→ **Task objective**
Copy the material below word for word, starting at the line that contains "At what (x,y)" and ending at the close of the material. Omit the pictures from your copy.

→ **Material for this task**

----------

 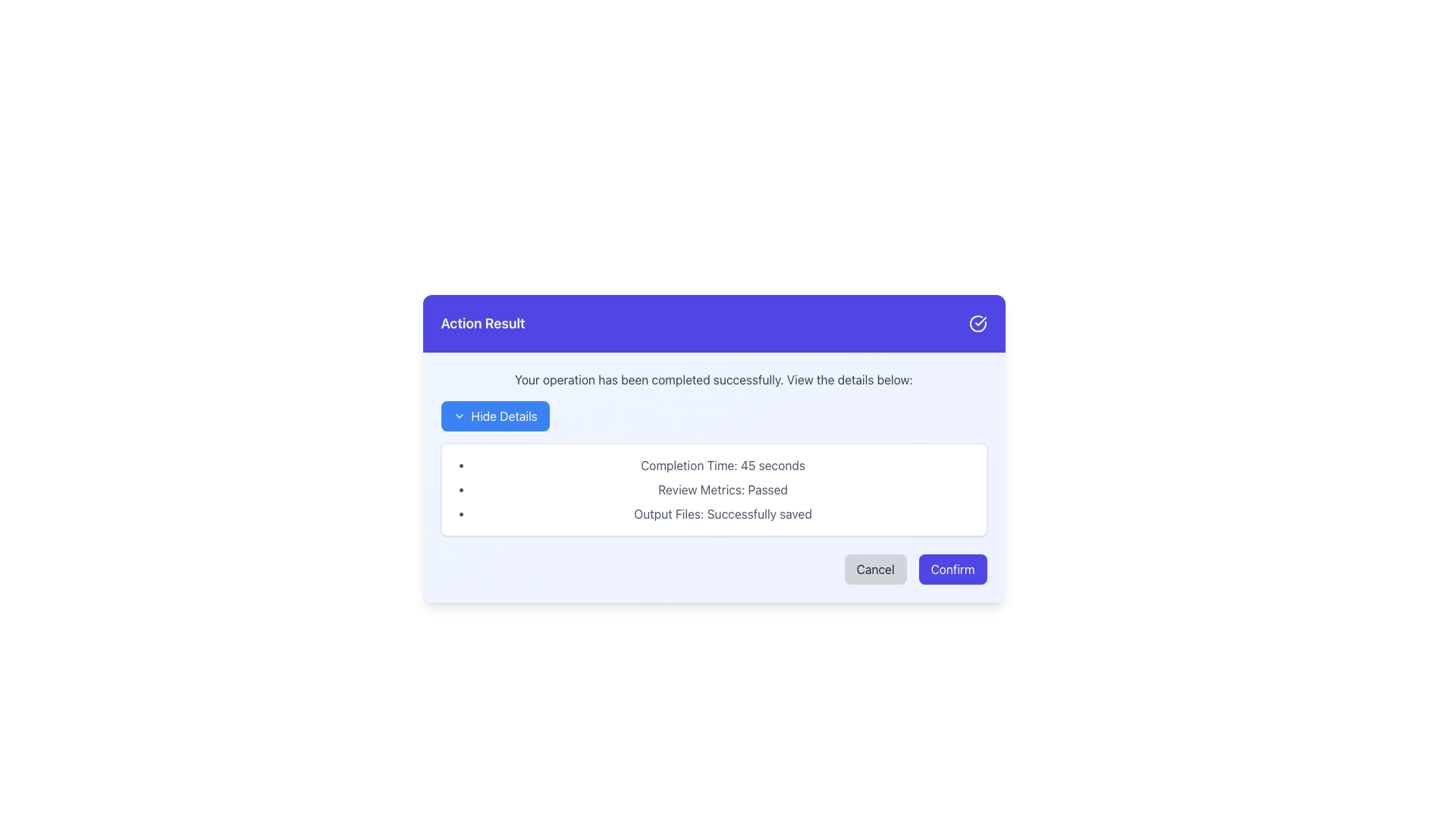 I want to click on the text label that provides the feedback message 'Review Metrics: Passed', which is the second item in a vertically stacked bulleted list, located between 'Completion Time: 45 seconds' and 'Output Files: Successfully saved', so click(x=722, y=489).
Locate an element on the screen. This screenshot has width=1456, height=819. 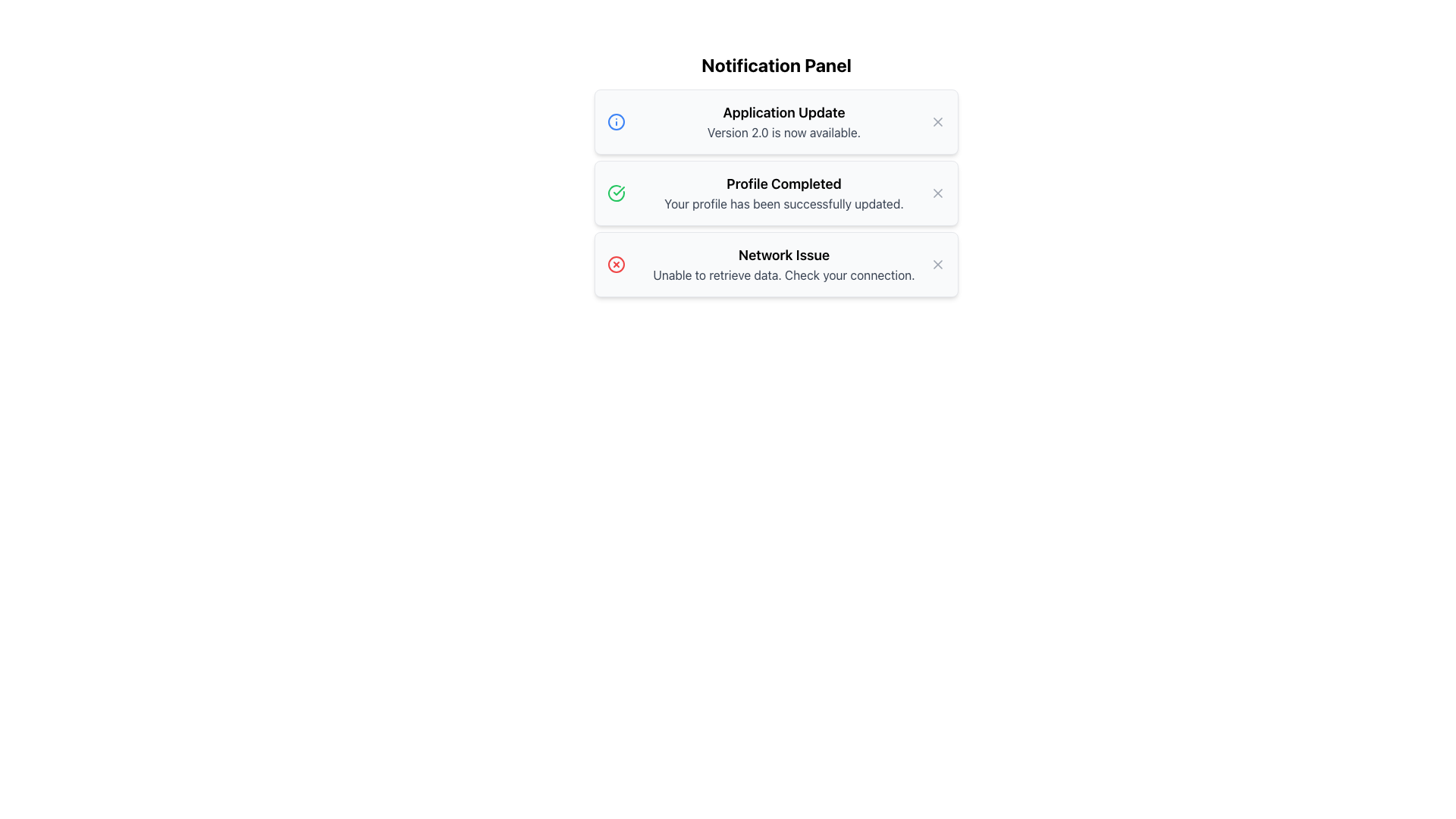
the success icon located to the left of the 'Profile Completed' notification text in the second card of the notification panel is located at coordinates (619, 190).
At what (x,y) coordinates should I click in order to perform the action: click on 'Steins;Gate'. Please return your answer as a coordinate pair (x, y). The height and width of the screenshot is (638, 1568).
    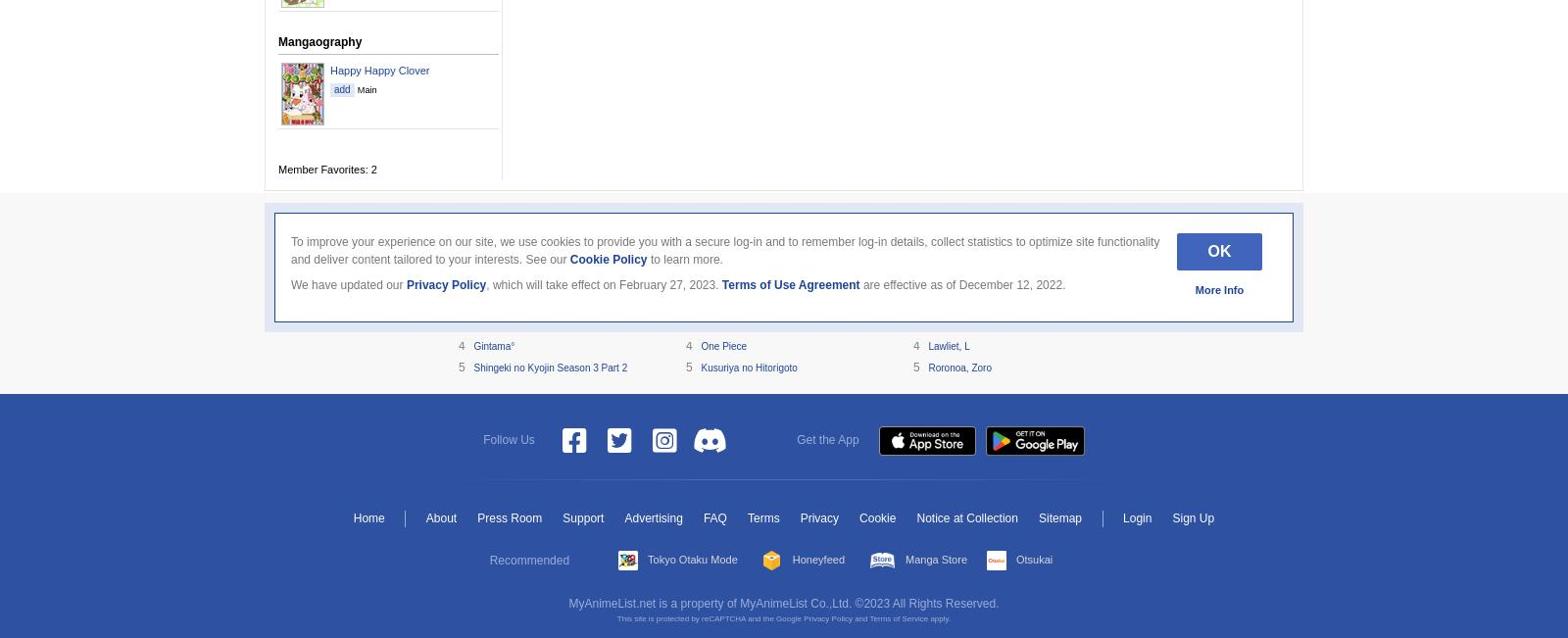
    Looking at the image, I should click on (472, 324).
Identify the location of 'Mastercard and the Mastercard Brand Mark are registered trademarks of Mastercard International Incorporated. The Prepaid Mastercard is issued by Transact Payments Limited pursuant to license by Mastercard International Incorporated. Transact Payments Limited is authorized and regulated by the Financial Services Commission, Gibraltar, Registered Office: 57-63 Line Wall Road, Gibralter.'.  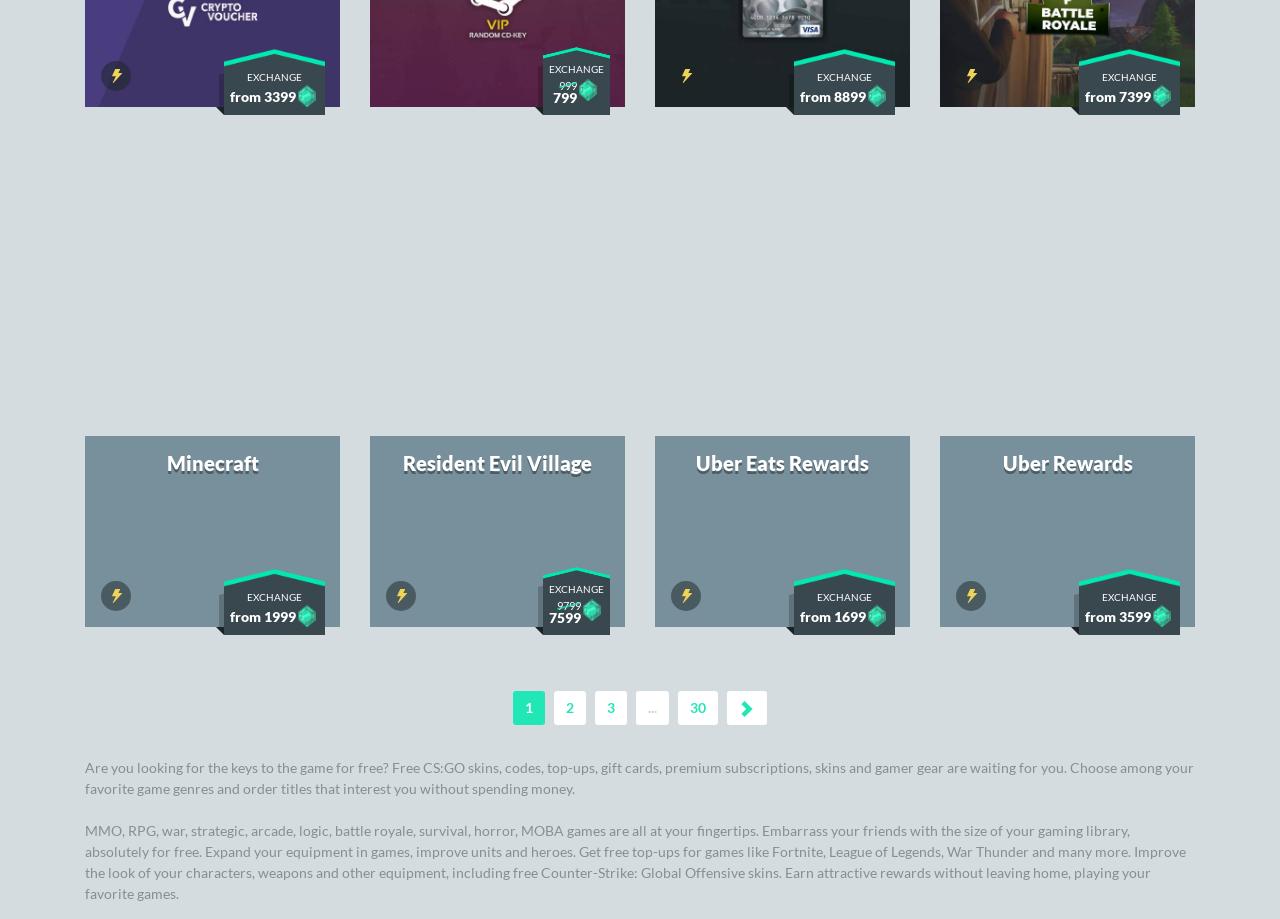
(638, 809).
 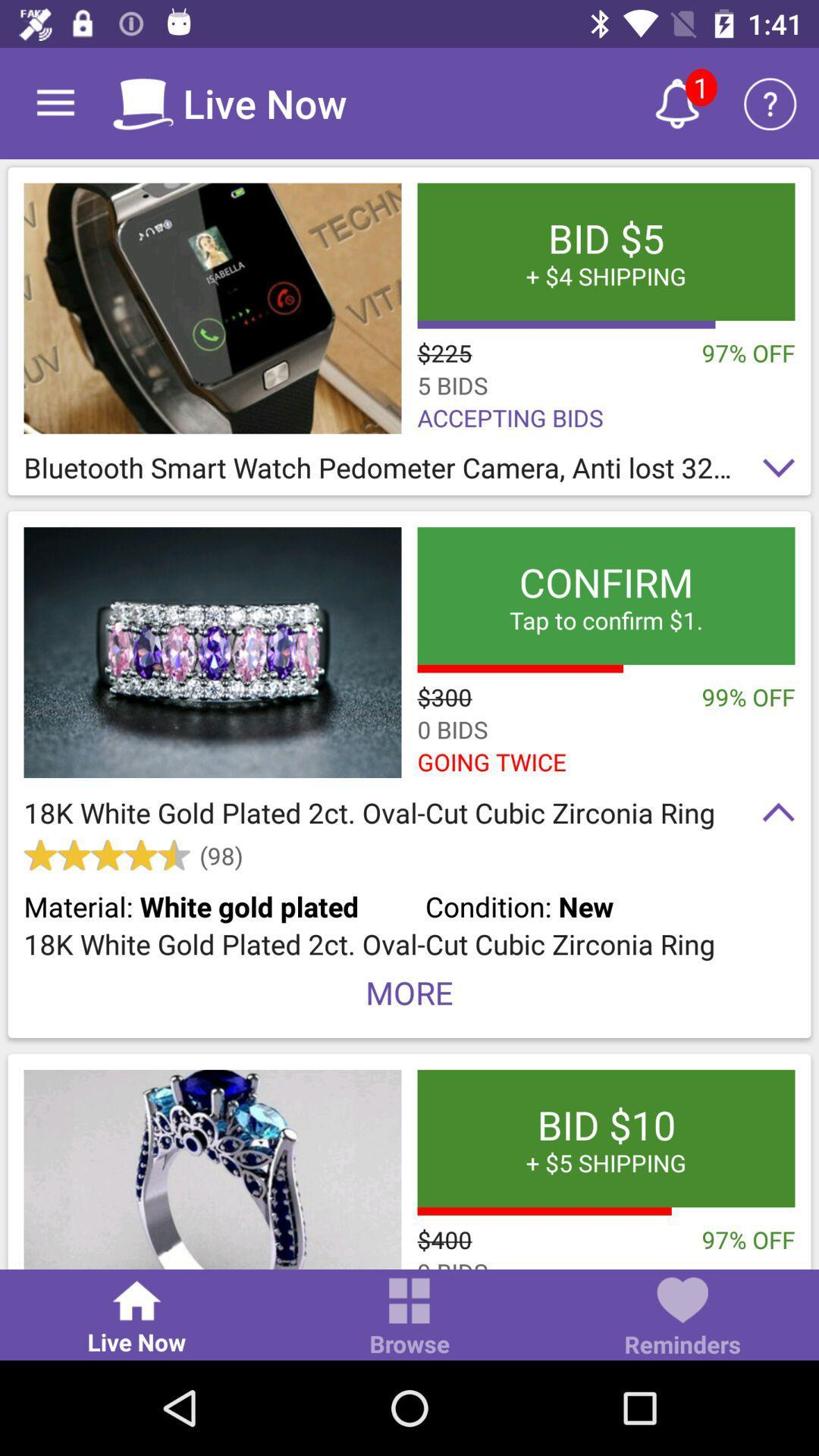 What do you see at coordinates (605, 595) in the screenshot?
I see `confirm tap to icon` at bounding box center [605, 595].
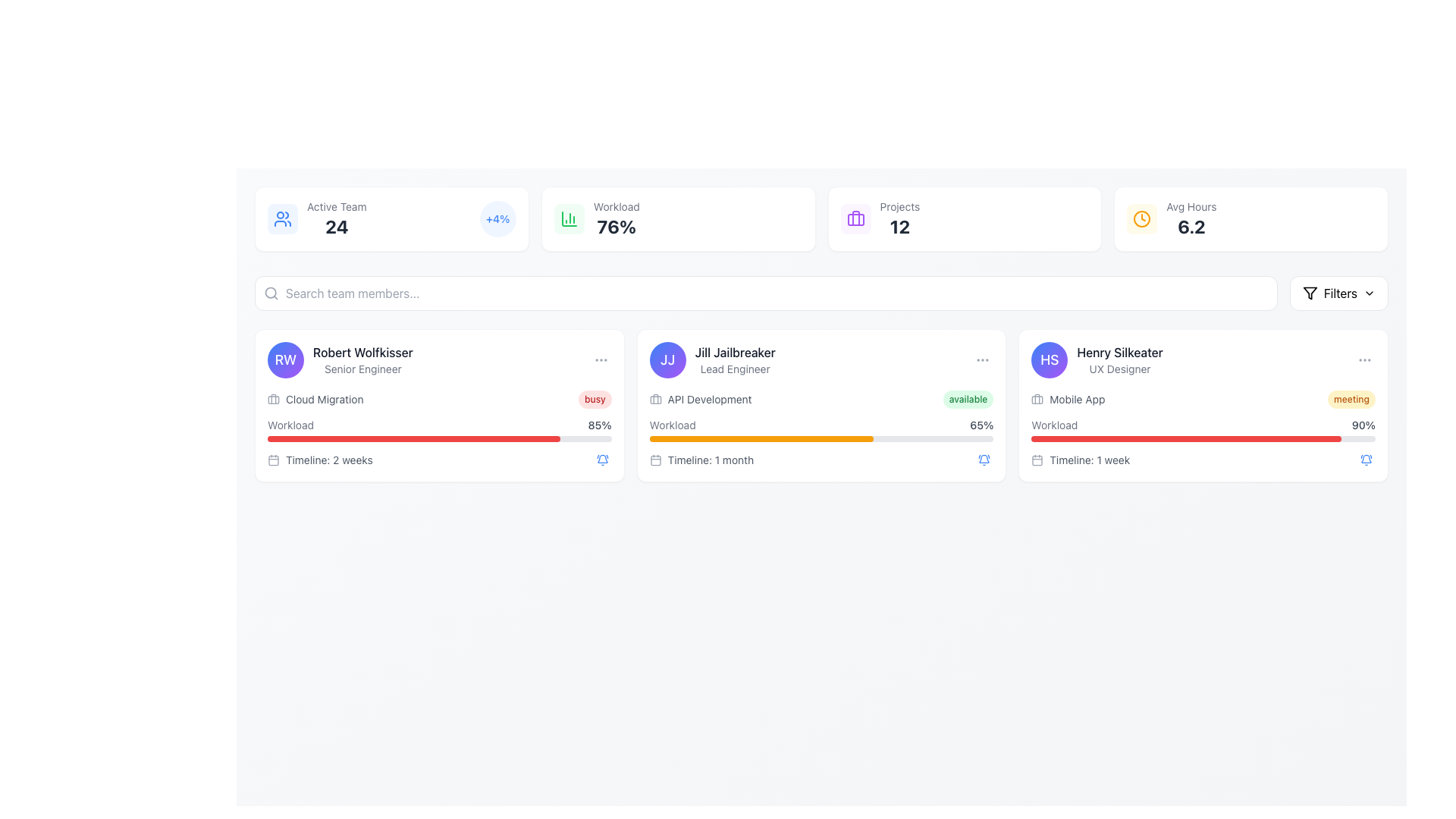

----------

→ **Complete output**
At what (x,y) coordinates should I click in order to perform the action: click on 'Steins;Gate'. Please return your answer as a coordinate pair (x, y). The height and width of the screenshot is (638, 1568).
    Looking at the image, I should click on (472, 324).
Identify the location of 'Mastercard and the Mastercard Brand Mark are registered trademarks of Mastercard International Incorporated. The Prepaid Mastercard is issued by Transact Payments Limited pursuant to license by Mastercard International Incorporated. Transact Payments Limited is authorized and regulated by the Financial Services Commission, Gibraltar, Registered Office: 57-63 Line Wall Road, Gibralter.'.  
(638, 809).
  What do you see at coordinates (605, 595) in the screenshot?
I see `confirm tap to icon` at bounding box center [605, 595].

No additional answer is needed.